Shedding Light on Inherited Retinal Disorders (IRDs): Elucidating genetic etiologies - Designing Therapies
Spectacular progress has been made over the past few decades in understanding the genes causative of inherited retinal degenerations (IRDs) with more than 300 genes now implicated, and next generation sequencing (NGS) technologies driving widespread diagnosis of these conditions. In parallel, significant strides have been made in designing and evaluating gene therapies. Indeed, these eye disorders have been at the forefront of the development of innovative gene therapies globally demonstrating the power of such therapeutic strategies. Current interest in ocular gene therapy in academia and industry is enormous with the recent approval by the FDA and EMA of the first ocular gene therapy.

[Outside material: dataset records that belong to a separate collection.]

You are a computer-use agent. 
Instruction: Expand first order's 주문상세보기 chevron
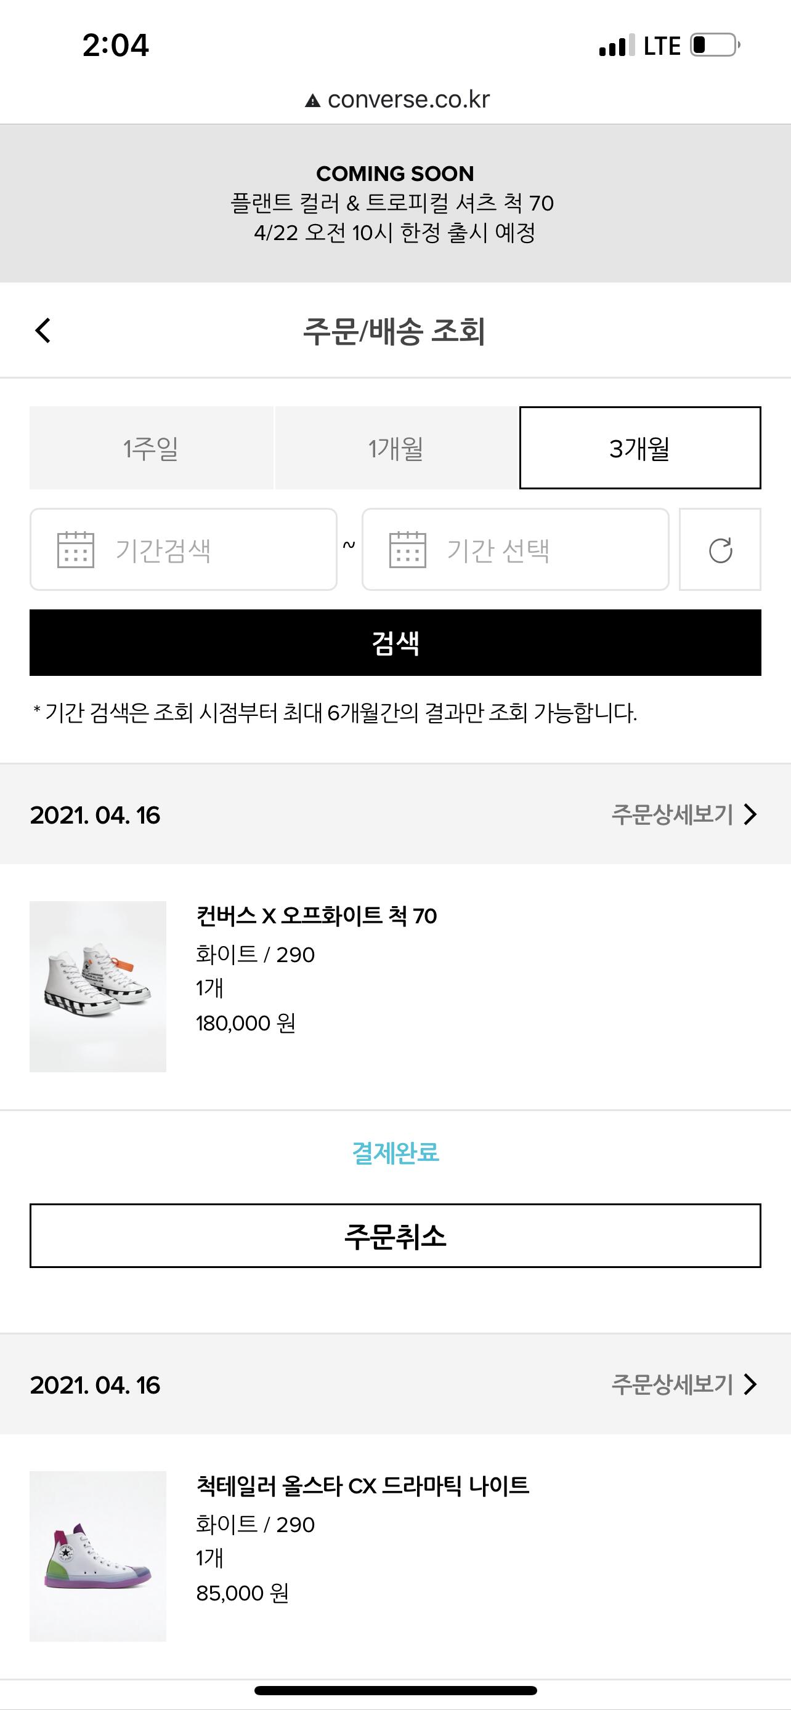pos(750,815)
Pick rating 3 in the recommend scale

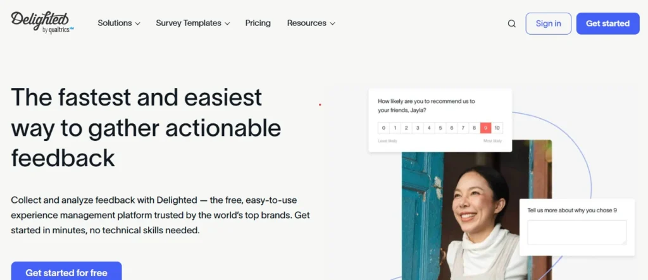click(418, 128)
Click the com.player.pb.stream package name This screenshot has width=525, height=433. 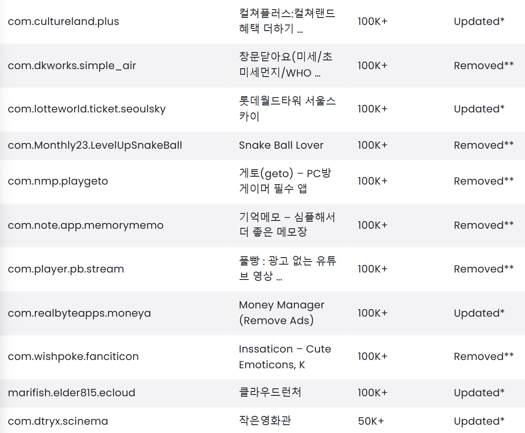(66, 269)
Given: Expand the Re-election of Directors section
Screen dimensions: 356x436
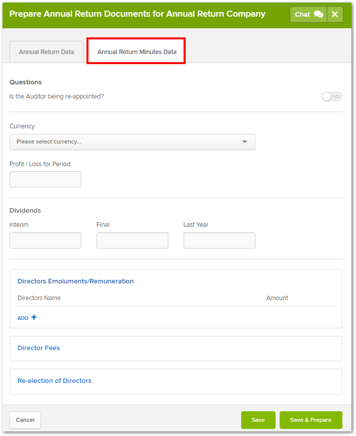Looking at the screenshot, I should coord(55,380).
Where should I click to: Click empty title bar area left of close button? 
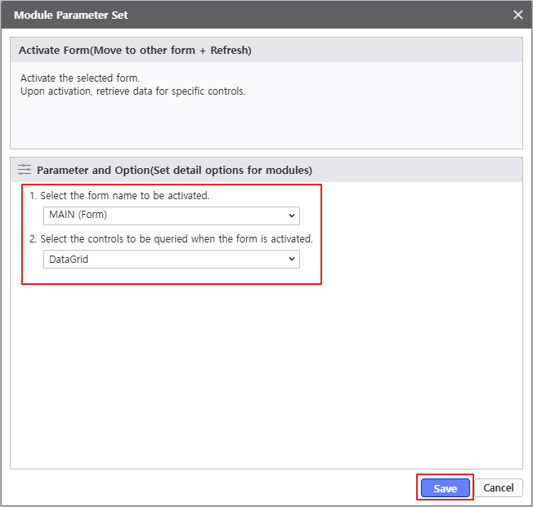click(x=327, y=15)
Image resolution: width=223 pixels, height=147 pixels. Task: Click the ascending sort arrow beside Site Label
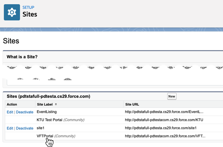(56, 104)
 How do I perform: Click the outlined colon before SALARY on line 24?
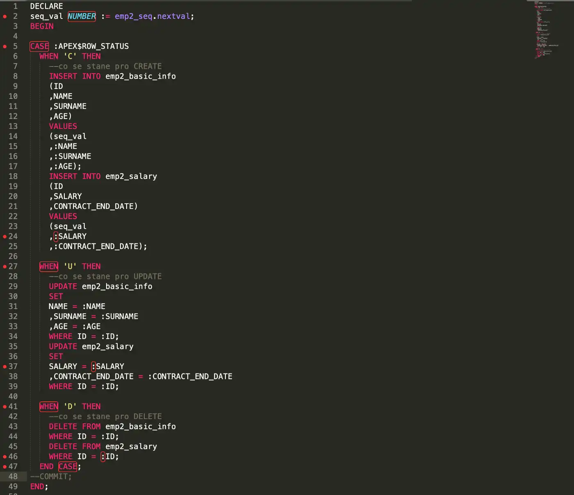click(x=56, y=236)
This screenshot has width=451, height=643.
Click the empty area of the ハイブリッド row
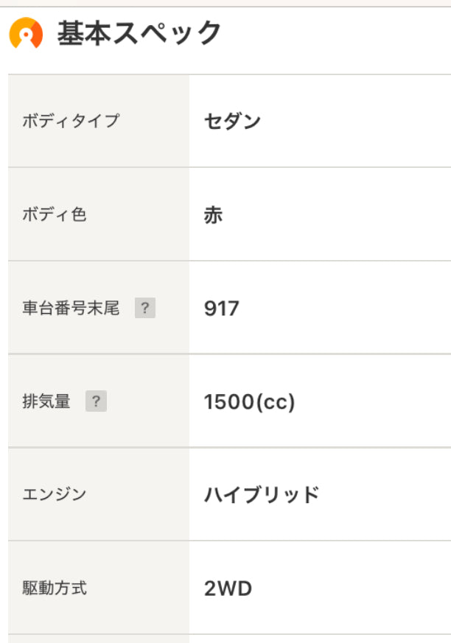pos(385,494)
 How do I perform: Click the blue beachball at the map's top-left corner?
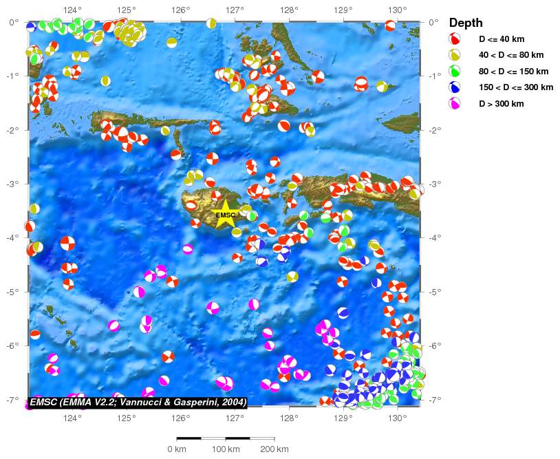point(31,27)
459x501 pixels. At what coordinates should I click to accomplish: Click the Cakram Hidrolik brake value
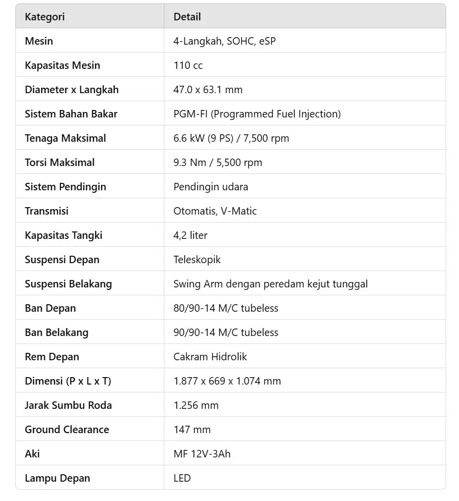pyautogui.click(x=210, y=357)
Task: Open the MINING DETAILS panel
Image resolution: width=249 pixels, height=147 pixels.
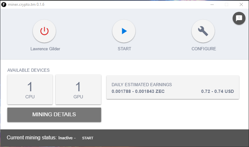Action: [54, 115]
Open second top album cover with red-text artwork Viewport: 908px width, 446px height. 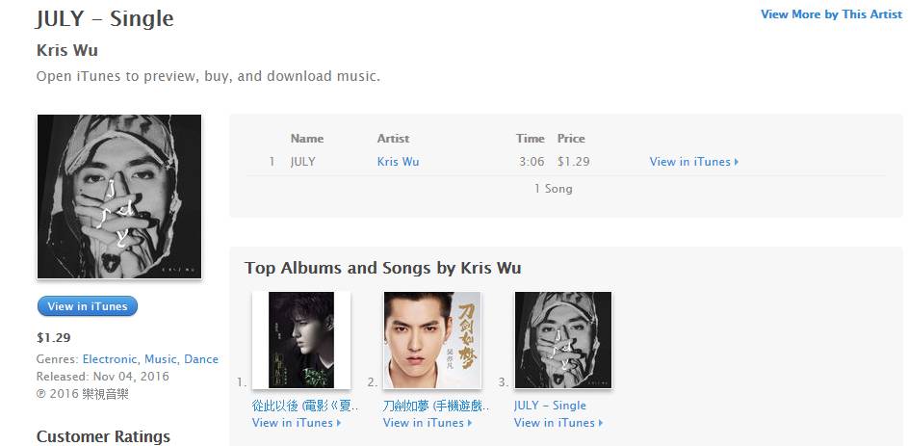coord(432,340)
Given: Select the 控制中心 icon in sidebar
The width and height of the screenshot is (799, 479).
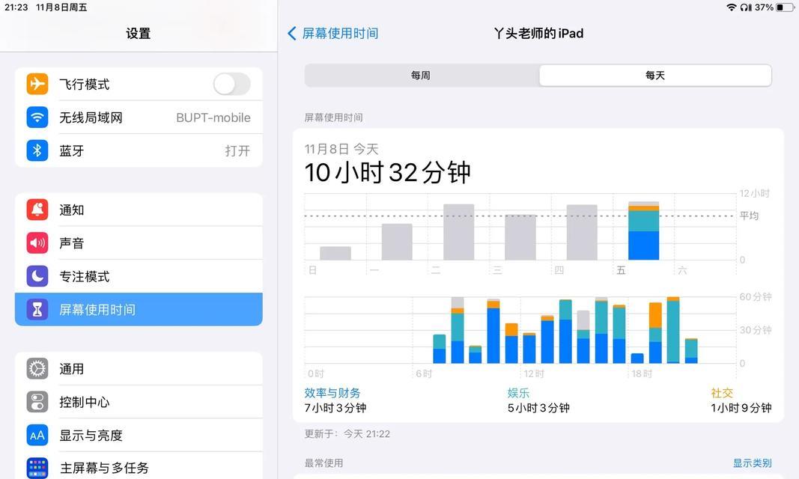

More than three decades of research and development by the TCD team and the associated ocular disease network in this field will be presented from linkage studies in Irish families with IRDs to Target 5000 NGS-based diagnostics. Additionally, the exploration of innovative gene-based therapies for these debilitating conditions will be overviewed, and the evolution of some of these studies from basic research to targeted translational research and development outlined. The enormous potential of genomic medicine to significantly improve the quality of life for many patients with devastating disorders including IRDs will be highlighted.